March 27, 2017, by Ken Jorgustin

I have known for quite some time that one’s chances of encountering a dangerous situation or “close call” or everyday risks in general are directly proportional to the population density of the region.

I have a unique advantage of being able to tell you that this is 100% accurate…

Here’s why/how:


 
1. Where I have lived and the life experiences that I’ve encountered.
2. My most recent road-trip.

 
Throughout the years of my life I have lived in places of varying suburban densities and I have also lived (currently) in a very rural region. I have worked in very urban cities and have traveled to a wide variety of places with a range of population densities from very dense urban to suburban to rural.

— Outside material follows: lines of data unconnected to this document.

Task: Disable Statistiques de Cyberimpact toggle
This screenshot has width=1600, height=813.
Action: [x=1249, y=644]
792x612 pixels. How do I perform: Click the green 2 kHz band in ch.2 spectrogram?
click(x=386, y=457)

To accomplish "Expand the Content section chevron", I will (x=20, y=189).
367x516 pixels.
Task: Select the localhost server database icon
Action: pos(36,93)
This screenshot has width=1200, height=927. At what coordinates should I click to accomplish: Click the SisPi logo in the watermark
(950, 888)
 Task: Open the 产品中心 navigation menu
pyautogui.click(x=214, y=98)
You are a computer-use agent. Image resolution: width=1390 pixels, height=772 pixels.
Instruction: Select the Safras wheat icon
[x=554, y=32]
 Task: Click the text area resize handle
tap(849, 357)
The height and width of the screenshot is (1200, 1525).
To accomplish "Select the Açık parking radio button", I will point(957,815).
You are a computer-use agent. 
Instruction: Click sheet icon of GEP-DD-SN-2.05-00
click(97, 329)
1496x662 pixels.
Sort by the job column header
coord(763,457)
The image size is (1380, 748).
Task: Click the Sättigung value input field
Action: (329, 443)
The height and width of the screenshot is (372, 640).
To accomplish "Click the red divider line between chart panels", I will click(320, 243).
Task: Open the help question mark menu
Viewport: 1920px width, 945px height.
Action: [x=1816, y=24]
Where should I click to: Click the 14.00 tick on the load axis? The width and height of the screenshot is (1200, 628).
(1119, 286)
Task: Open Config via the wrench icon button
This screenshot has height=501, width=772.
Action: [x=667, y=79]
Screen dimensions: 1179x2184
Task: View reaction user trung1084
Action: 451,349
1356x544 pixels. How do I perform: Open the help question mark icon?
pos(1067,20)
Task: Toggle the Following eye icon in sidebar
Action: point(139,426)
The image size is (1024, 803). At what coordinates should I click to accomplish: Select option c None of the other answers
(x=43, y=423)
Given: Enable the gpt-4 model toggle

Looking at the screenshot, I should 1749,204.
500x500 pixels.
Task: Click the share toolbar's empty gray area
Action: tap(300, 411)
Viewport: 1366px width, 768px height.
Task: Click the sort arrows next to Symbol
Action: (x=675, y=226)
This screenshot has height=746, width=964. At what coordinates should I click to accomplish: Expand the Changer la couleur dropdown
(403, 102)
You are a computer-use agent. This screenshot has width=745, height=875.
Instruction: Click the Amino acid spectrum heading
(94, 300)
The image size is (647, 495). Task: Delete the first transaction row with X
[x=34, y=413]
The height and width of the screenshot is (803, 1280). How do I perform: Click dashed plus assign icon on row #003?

My life experiences from living and working in a variety of population densities have led to the conclusion that generally there are probabilities of dangerous encounters, close encounters, and everyday risks EVERYWHERE.

HOWEVER!, the likelihood and frequency of encountering a dangerous situation, a “close call”, etc.., are pretty much directly proportional to the population density of the region itself.

This may sound very simplistic, however it is very significant.

For someone who has lived their entire life in a region with a given population density may believe that the frequency of “close encounters” or “close calls” that may come their way are “just the way it is”, and that it’s “just life”. What they may not realize is that these “close calls” would likely be drastically reduced from within a less population dense region.

For example, automobile insurance costs LOTS MORE when living in a city than a more rural region. Why? Because the odds of an accident are LOTS higher in the populous city than a rural region. It’s logical.

For example, the odds of encountering an aggressive and/or angry driver while out on the roads are MUCH higher where there are lots of people driving! (makes sense, right?) The thing is, I’m not saying that you won’t encounter this in a less populated region (you will!), however i am saying that the odds of encounter are much less! Again, makes sense, right?

Another example… The odds of encountering situations with someone whom you might say is “an idiot” are MUCH more likely in a population dense region. Why? Because mathematically there are more “idiots” there!

 
I have been on a road-trip for a number of weeks and it sure is apparent of the increased systemic risks as you begin to traverse through a population-dense or city region! Quite evidently the risk factor goes up by magnitudes while the density of population (and drivers on the road) increase.

Every close encounter during this trip so far has been through population dense regions and it has always been something stupid that the other driver did…

There are stupid drivers everywhere, but there are LOTS MORE of them in population dense regions. The same generality applies to other areas as well (not just driving).

Road Atlas 2017: Large Scale

 
Why am I stating the obvious? Because it is a significant truth that many risks go way up when you live and move about in a population dense region. When we talk about serious disaster, SHTF, or collapse, this fact may hinder or even greatly diminish one’s odds of survival.

Regardless of where you live, normalcy bias sets in and one’s experiences with “close calls”, dangerous encounters, or other such risks seem to be “just the way it is”. Just be aware that the frequency and magnitude of all this may greatly increase if and when times get tough…

 
What are your own experiences in this regard (population density vs. risk)?